:: Supplied passage ::

Last week, a Huffington Post headline read: Christy Turlington Burns Says C-Sections As The Norm In U.S. Are 'Dangerous For Both Moms And Children,' and it sounded like maybe Christy and Every Mother Counts, the nonprofit organization she founded, might be anti-C-section. Like many issues, things are not as black and white as they can sometimes seem, and oftentimes, especially on topics that get an emotional reaction from people, words can be taken out of context, and when that happens it can be confusing to the public. When you are trying to educate people about the challenges and solutions that impact maternal health outcomes, it's important to use these opportunities to minimize any confusion.
What does Every Mother Counts think about C-sections? We think they can be lifesavers and among the most important surgeries performed when they are absolutely necessary. They allow providers to deliver healthy babies to healthy mothers in situations where, without the capability of performing one, a mother or baby (or both) might die. In many countries where proficient healthcare providers and surgical supplies are inaccessible, they're not performed often enough to prevent mothers and babies from dying unnecessarily. And in others, there are circumstances where C-sections are overused, which can also put mothers and babies in danger.

:::
:: Given records ::

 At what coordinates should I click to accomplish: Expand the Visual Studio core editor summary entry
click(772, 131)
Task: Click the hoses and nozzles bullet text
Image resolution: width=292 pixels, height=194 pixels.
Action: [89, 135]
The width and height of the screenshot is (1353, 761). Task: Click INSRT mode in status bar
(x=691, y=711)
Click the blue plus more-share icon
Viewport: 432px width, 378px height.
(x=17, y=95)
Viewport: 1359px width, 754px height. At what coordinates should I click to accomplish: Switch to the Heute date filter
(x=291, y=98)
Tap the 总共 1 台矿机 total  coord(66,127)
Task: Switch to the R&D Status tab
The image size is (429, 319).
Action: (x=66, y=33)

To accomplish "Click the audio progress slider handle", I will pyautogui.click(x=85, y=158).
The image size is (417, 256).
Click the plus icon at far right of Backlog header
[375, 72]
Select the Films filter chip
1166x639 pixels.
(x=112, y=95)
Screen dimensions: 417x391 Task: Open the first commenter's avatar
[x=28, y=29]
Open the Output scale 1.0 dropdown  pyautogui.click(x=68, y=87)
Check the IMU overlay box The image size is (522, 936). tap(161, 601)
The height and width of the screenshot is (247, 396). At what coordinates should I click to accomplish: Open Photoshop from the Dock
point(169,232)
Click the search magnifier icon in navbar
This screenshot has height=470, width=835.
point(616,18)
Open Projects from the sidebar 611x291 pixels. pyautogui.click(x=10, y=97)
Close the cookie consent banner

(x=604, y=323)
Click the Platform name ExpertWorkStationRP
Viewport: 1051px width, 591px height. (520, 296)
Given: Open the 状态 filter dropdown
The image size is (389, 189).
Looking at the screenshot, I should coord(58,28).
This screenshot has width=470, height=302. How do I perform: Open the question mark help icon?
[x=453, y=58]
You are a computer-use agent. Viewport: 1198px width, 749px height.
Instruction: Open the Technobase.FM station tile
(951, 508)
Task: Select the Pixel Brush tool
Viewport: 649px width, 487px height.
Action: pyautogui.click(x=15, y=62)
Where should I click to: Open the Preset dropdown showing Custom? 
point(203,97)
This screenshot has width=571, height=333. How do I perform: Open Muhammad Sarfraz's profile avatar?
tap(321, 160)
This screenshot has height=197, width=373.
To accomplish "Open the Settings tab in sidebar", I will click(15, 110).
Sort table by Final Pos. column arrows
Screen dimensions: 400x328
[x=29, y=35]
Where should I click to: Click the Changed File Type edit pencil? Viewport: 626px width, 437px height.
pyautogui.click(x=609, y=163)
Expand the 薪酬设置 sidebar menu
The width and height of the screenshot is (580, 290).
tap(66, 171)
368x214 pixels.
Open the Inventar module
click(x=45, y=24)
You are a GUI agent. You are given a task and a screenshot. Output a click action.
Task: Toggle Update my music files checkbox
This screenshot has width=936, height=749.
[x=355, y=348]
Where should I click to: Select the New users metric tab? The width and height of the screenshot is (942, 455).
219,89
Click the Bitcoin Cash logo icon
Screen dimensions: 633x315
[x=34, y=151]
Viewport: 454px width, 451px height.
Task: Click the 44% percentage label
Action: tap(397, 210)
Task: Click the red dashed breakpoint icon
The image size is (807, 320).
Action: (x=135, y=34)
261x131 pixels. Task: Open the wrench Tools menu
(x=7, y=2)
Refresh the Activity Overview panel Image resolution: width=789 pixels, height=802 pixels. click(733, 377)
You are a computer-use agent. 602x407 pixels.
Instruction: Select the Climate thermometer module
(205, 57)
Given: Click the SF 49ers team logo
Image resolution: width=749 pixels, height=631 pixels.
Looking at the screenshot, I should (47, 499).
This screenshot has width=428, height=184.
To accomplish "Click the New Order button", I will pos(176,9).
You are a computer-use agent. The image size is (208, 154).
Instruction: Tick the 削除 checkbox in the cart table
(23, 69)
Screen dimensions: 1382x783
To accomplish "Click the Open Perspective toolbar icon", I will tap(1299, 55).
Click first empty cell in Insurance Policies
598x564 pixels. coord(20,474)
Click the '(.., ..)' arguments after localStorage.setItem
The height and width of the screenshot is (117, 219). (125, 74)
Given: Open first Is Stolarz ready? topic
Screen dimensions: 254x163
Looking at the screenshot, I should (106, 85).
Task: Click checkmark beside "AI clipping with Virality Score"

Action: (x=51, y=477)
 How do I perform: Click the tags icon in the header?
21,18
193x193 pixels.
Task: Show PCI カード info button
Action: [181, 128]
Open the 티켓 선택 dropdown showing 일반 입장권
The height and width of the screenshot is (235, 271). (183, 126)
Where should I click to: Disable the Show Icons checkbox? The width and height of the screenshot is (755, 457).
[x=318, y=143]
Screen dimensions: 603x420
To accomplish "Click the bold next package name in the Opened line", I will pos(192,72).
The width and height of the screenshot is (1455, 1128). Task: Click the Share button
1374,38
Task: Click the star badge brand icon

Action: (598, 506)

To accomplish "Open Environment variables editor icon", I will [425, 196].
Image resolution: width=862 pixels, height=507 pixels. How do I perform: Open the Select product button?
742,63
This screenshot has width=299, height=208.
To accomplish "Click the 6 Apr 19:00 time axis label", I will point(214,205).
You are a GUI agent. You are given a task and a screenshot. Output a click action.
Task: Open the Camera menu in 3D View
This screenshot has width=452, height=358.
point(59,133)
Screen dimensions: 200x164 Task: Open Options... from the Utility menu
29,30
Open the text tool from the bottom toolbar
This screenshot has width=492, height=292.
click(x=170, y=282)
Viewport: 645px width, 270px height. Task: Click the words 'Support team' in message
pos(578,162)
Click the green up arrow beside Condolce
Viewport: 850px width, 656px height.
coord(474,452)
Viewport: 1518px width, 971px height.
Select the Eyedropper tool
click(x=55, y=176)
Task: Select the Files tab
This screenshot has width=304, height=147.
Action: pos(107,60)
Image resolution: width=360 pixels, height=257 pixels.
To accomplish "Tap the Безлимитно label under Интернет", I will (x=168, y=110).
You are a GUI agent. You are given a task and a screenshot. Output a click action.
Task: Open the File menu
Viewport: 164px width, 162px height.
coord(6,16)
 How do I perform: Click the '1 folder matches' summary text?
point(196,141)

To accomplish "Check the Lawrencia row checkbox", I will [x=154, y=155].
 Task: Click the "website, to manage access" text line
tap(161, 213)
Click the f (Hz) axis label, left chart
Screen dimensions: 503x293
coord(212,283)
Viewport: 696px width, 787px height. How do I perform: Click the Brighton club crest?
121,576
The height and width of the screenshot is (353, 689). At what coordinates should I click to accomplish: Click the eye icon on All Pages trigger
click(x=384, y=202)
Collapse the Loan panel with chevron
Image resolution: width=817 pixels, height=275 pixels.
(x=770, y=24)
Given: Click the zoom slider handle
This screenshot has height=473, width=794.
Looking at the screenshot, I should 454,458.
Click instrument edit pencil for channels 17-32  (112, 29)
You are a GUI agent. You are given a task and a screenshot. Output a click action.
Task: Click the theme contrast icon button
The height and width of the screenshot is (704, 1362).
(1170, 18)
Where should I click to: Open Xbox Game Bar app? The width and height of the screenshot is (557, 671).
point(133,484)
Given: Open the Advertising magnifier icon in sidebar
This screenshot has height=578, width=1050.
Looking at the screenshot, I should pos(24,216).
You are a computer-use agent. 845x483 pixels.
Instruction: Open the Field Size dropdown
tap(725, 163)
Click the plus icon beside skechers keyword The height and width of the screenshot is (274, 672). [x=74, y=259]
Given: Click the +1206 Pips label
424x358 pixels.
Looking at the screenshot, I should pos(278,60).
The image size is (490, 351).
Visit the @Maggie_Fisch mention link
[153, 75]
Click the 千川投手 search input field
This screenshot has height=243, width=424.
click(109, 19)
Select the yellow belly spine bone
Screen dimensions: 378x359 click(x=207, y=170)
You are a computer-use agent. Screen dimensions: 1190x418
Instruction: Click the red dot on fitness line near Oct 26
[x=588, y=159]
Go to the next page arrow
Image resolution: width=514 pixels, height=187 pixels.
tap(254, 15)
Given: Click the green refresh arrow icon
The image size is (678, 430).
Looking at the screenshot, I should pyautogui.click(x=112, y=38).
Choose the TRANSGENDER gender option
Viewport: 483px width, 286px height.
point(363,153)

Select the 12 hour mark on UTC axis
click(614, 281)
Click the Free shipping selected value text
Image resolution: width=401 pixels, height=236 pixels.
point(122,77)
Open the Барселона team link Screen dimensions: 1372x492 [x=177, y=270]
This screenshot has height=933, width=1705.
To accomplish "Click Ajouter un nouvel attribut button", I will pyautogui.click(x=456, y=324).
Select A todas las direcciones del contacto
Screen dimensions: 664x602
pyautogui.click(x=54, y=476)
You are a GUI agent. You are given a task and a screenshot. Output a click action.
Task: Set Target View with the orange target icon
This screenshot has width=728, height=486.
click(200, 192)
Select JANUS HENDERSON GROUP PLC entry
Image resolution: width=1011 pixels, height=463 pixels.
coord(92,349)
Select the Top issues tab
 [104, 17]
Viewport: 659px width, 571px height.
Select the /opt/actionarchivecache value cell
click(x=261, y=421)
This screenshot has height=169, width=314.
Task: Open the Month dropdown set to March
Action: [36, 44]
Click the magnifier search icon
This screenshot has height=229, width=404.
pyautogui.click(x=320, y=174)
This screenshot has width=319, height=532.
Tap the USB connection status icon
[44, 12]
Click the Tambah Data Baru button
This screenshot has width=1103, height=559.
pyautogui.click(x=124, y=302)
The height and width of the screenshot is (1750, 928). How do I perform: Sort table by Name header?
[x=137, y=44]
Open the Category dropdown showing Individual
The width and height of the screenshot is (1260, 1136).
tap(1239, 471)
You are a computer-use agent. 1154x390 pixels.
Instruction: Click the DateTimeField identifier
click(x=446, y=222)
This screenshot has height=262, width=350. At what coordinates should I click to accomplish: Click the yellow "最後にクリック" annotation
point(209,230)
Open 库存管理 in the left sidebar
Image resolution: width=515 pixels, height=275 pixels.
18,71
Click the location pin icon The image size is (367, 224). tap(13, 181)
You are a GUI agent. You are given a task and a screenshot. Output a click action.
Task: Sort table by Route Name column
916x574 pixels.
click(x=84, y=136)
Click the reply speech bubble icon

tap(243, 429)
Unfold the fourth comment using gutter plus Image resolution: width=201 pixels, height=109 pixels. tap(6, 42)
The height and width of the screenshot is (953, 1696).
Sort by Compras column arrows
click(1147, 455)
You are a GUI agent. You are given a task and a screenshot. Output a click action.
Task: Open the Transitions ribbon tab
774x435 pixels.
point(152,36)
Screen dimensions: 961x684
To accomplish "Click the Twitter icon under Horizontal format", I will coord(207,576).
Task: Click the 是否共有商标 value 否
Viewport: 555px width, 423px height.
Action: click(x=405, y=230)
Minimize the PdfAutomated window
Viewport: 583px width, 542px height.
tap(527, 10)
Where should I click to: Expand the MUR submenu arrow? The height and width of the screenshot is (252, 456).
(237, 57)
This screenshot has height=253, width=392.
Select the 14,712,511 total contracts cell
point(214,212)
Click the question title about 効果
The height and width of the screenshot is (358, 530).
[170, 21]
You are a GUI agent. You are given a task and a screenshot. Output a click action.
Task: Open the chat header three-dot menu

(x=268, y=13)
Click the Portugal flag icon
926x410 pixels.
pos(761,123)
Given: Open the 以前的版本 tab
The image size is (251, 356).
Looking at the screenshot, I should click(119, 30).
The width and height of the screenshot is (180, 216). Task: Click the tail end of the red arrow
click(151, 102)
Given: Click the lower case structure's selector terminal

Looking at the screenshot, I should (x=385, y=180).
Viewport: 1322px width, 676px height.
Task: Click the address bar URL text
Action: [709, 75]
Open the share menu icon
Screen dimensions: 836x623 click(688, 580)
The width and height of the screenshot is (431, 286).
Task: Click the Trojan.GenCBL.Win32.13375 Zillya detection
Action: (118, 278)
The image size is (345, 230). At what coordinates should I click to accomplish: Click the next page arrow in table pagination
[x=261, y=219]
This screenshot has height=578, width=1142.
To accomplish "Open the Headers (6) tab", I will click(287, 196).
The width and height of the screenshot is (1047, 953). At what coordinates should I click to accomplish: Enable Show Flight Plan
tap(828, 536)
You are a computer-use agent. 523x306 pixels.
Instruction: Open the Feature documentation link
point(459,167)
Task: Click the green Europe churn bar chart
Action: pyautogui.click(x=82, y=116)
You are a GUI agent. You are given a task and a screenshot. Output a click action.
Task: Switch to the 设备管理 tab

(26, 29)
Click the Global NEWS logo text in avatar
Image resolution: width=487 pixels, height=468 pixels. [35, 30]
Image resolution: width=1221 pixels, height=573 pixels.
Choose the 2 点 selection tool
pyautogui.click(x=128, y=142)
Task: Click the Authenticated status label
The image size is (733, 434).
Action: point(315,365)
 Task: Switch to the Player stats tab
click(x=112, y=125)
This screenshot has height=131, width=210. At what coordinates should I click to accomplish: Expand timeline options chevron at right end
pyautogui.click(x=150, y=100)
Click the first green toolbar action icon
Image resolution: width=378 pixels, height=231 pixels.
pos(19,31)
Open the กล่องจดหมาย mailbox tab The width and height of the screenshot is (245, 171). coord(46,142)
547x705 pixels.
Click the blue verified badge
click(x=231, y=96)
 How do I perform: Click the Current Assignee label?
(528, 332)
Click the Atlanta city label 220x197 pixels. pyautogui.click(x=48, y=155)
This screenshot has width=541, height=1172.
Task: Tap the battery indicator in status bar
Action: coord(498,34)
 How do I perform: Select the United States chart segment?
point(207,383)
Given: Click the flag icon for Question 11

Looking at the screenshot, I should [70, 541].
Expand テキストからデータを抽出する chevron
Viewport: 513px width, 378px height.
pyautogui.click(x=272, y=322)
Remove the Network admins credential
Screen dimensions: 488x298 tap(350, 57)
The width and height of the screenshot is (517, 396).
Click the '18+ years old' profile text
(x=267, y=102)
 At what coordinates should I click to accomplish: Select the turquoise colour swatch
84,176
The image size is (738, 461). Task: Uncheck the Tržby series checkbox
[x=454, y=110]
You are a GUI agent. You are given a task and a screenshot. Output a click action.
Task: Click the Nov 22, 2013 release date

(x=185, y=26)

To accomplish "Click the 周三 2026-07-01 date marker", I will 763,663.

:::

Exercise instructions:
A - Please give the passage on C-sections again from "Last week, a" up to and including "minimize any confusion.", changing "nonprofit organization" to "charity".
B - Answer these questions from the passage on C-sections:
(i) Who founded Every Mother Counts?
(ii) Under what condition does Every Mother Counts consider C-sections among the most important surgeries performed?
(iii) What is inaccessible in the countries where C-sections are not performed often enough?

Results of the tasks:
A -
Last week, a Huffington Post headline read: Christy Turlington Burns Says C-Sections As The Norm In U.S. Are 'Dangerous For Both Moms And Children,' and it sounded like maybe Christy and Every Mother Counts, the charity she founded, might be anti-C-section. Like many issues, things are not as black and white as they can sometimes seem, and oftentimes, especially on topics that get an emotional reaction from people, words can be taken out of context, and when that happens it can be confusing to the public. When you are trying to educate people about the challenges and solutions that impact maternal health outcomes, it's important to use these opportunities to minimize any confusion.

B -
(i) Christy Turlington Burns.
(ii) When they are absolutely necessary.
(iii) Proficient healthcare providers and surgical supplies.